In order to assess GHG emissions associated with the transportation of sand and water used in HF, the number of ton-miles were calculated for a base case scenario using quantities of sand and water per well from the well dataset, and estimated distances traveled relative to the Pennsylvania Marcellus Shale gas development. The following transportation sections detail the methodology used to estimate average distances traveled for sand and water.

A) Transportation of Sand

In the base case scenario, sand is trucked from the mine to a processing plant (both in Wisconsin, mean distance 18.8 miles). Then the sand travels by rail to a transload station in Pennsylvania (mean distance 929 miles), and finally trucked to the HF well site (mean distance 32 miles) (see supplemental text for details on sand transport assumptions).

Two different rail routes from Wisconsin to Pennsylvania were assessed (supplemental text, figure 3). According to Google Maps, the rail route through parts of Canada is 1,027 miles and the entirely U.S. route is 830. The average of the two routes (929 miles) was used as the average rail distance traveled.

B) Transportation of Water: Freshwater to HF Well

In the Marcellus Shale, approximately two thirds of freshwater injected into a new hydraulically fractured well comes from surface water withdrawal sources (e.g., rivers, ponds, lakes, etc.) (Paugh, 2008; Penn State Cooperative Extension, 2011; Penn State Public Broadcasting, 2011; Seydor, Clements, Pantelemonitis, & Deshpande, 2012; Yoxtheimer, 2011). The geographic locations of 354 water withdrawal sources registered with the Pennsylvania Department of Environmental Protection (PA DEP) from January 2007 through October 2013 were compared with the geographic locations of registered HF wells in Pennsylvania using FracFocus maps in order to estimate the average distance water travels by truck from withdrawal source to HF well (estimated average distance: 8 miles) (see supplemental text, figure 6, for further information supporting water assumptions).

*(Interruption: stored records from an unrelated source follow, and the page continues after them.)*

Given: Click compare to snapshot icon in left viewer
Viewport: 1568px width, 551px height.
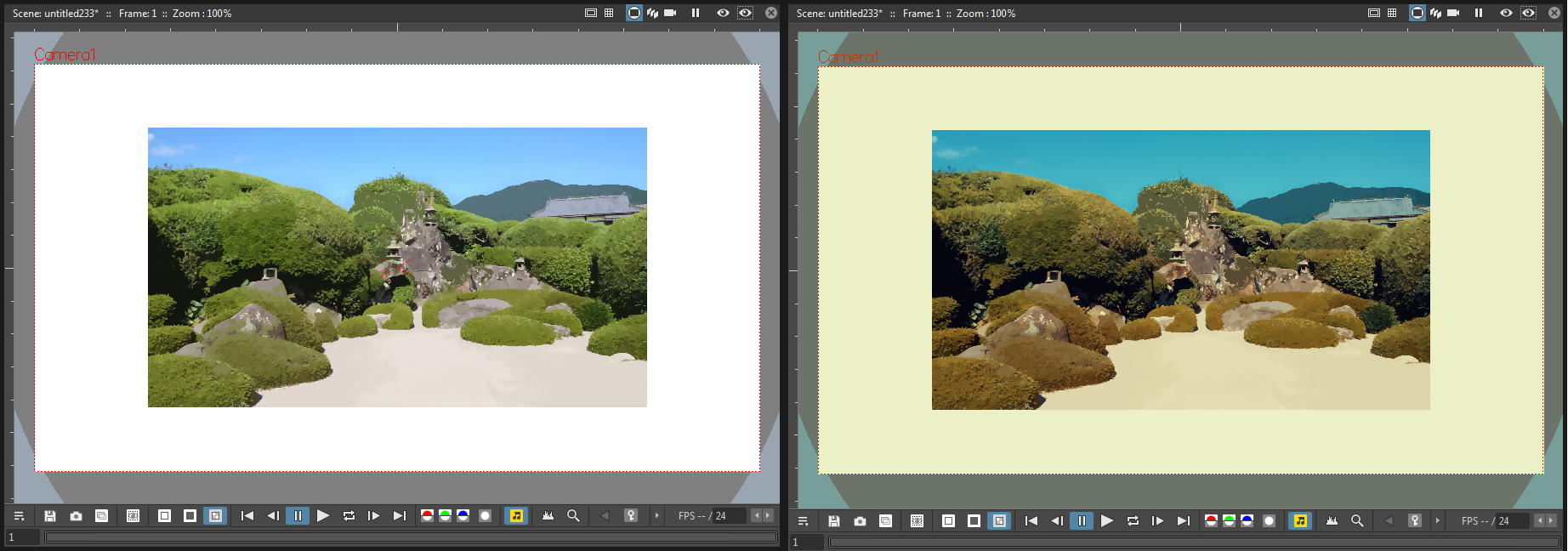Looking at the screenshot, I should click(x=101, y=516).
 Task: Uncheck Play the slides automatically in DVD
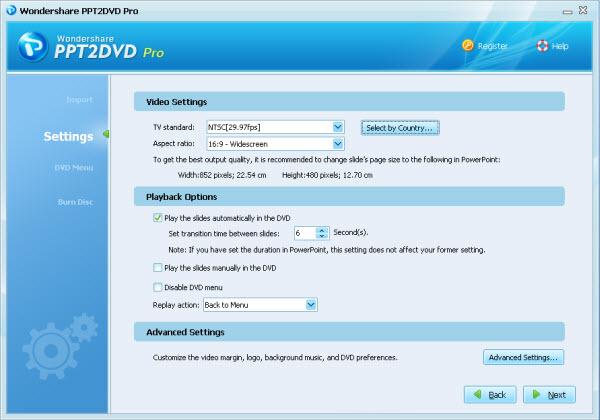tap(157, 218)
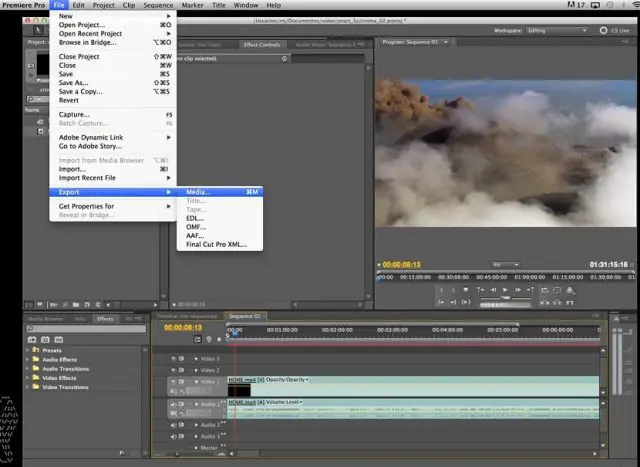The height and width of the screenshot is (467, 640).
Task: Expand the Presets folder in Effects panel
Action: (x=28, y=351)
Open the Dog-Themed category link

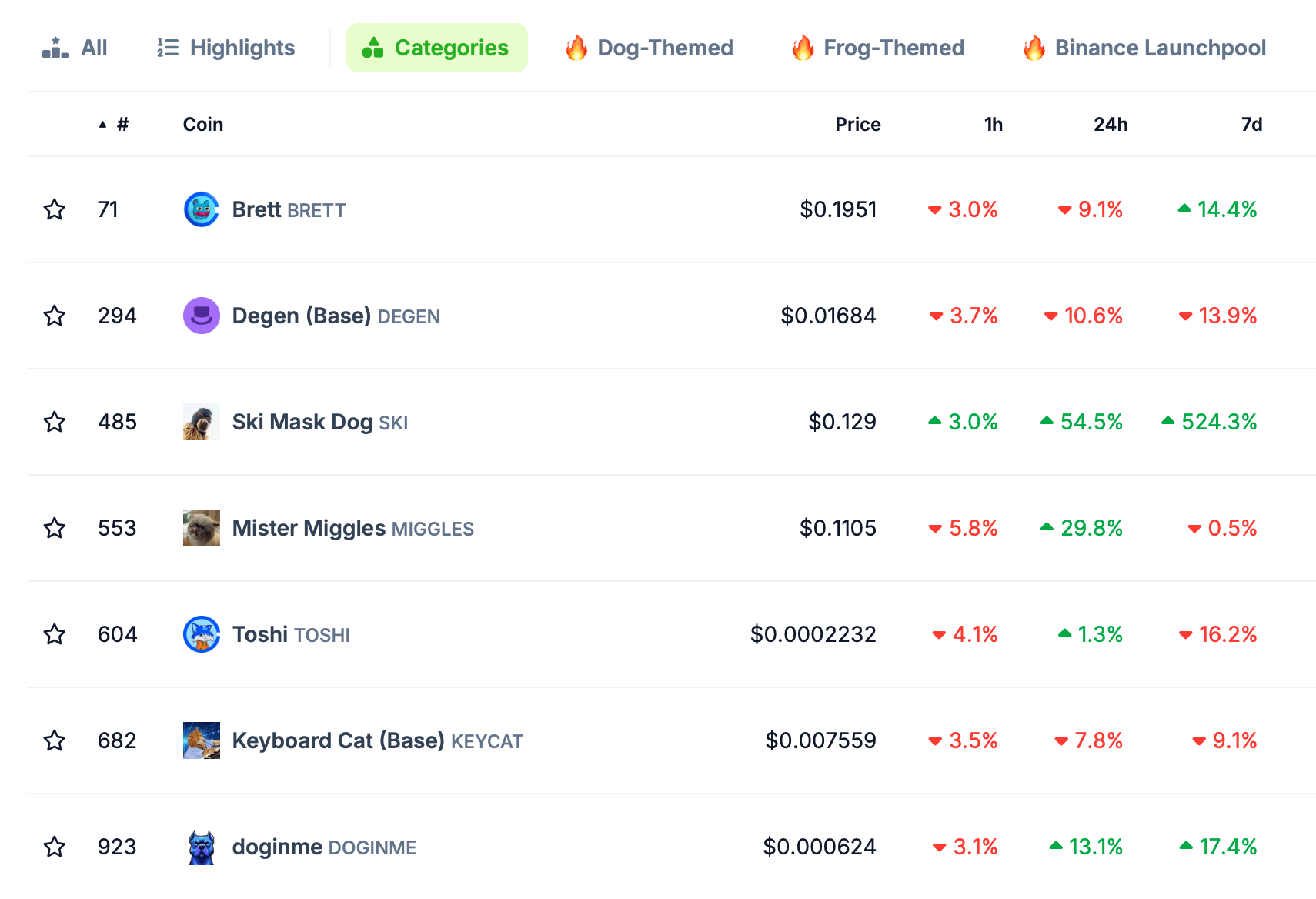(x=650, y=48)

C) Transportation of Water: Flowback Water Approximately 35% to 40% of the injected water in Marcellus Shale wells returns to the surface as flowback water over the lifetime of the well (Jiang et al., 2011; Johnson, 2013; National Association of Development Organizations Research Foundation, 2010; Olawoyin et al., 2011; Paugh, 2008). Depending on the fate of flowback water, the distance traveled can vary greatly. According to PA DEP, of the waste fluid data from July 2012 through June 2013, 68.7% of HF fluid waste was reused without being brought to a recycling facility, 18.0% was reused after being brought to a centralized treatment plant for recycling, and 12.4% was brought to an injection disposal well. Travel associated with the disposal methods for the less than 1% of remaining waste fluid (e.g., brought to a landfill, used for road spreading, or brought to a centralized treatment plant and discharged) was not assessed in this study.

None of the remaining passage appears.